In activism, elections, governance, information policy, library profession, social movements on December 7, 2008 at 6:35 pm

Eric Holder’s confirmation process for Attorney General should be rigorous. It’s on us to make it so. And by us I mean individual librarians, our associations, policy advocates, and U.S.-based social movements.

This week I spoke with Library Law‘s Mary Minow about the need for renewed advocacy around the USA PATRIOT Act (Section 215 governing FISA Warrants and Section 206 related to Roving Wiretaps both sunset in December 2009, while attempts are also being made to set a sunset on current NSL rules under Section 505).

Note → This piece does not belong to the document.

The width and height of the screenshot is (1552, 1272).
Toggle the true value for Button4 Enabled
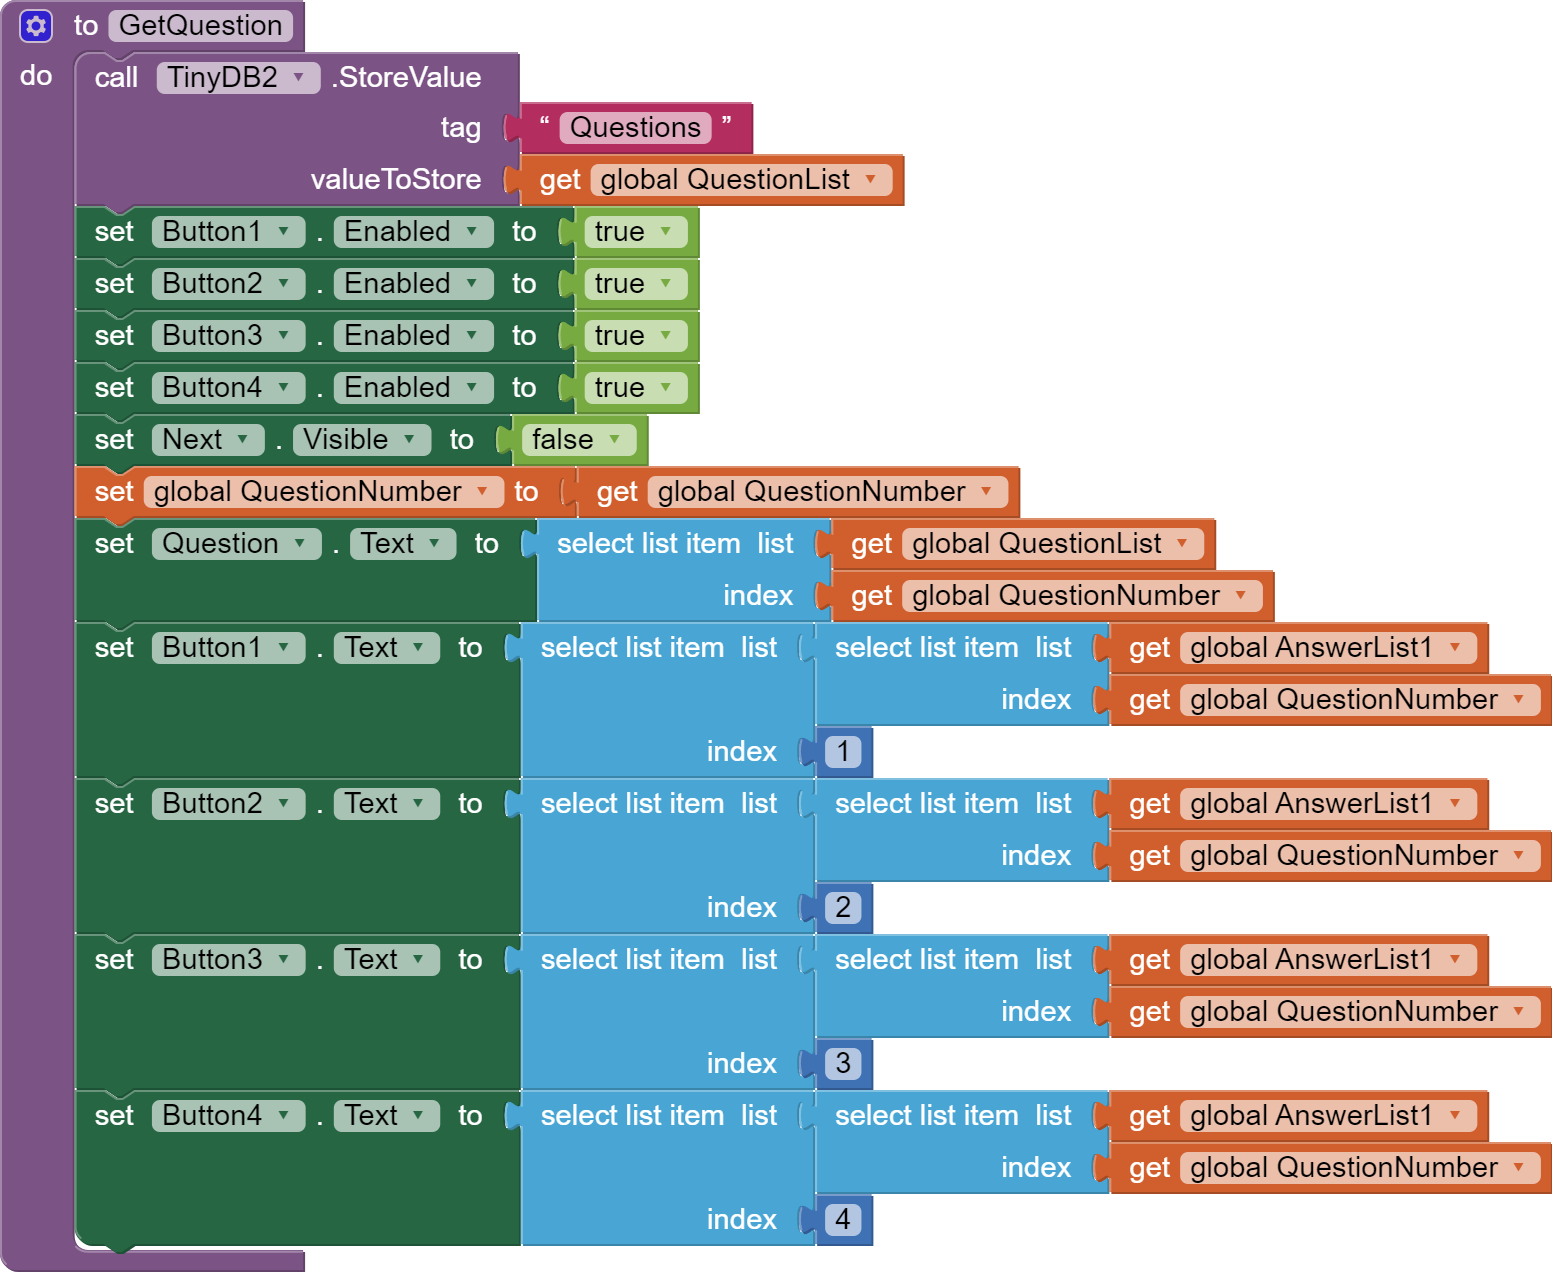click(665, 388)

Mary contends, and I agree, “Our best use of focused efforts should be asking senators at Eric Holder’s confirmation hearings to ask the right questions about the expiration.”

I would add: these questions should not focus on patching over the act through more weak revisions. As John Nichols wrote in The Nation, we need “a very serious, very aggressive confirmation process that should not simply presume that Holder will ‘get it’ when questions about the Constitution arise.”

Before we get there, we should all know a bit more about Holder. He is, after all, one of the legal architects for the reauthorized PATRIOT Act (passed in 2006), and he’s had some pretty conflicting things to say surrounding human rights (re: Guantanamo detainees he said in 2002, “…they are not, in fact, people entitled to the protection of the Geneva Convention.” But last June, he called Guantanamo an “international embarrassment”). That’s some progress.

The standard we hold Holder to should be one of international concern, of human rights and global justice — not mere constitutionality.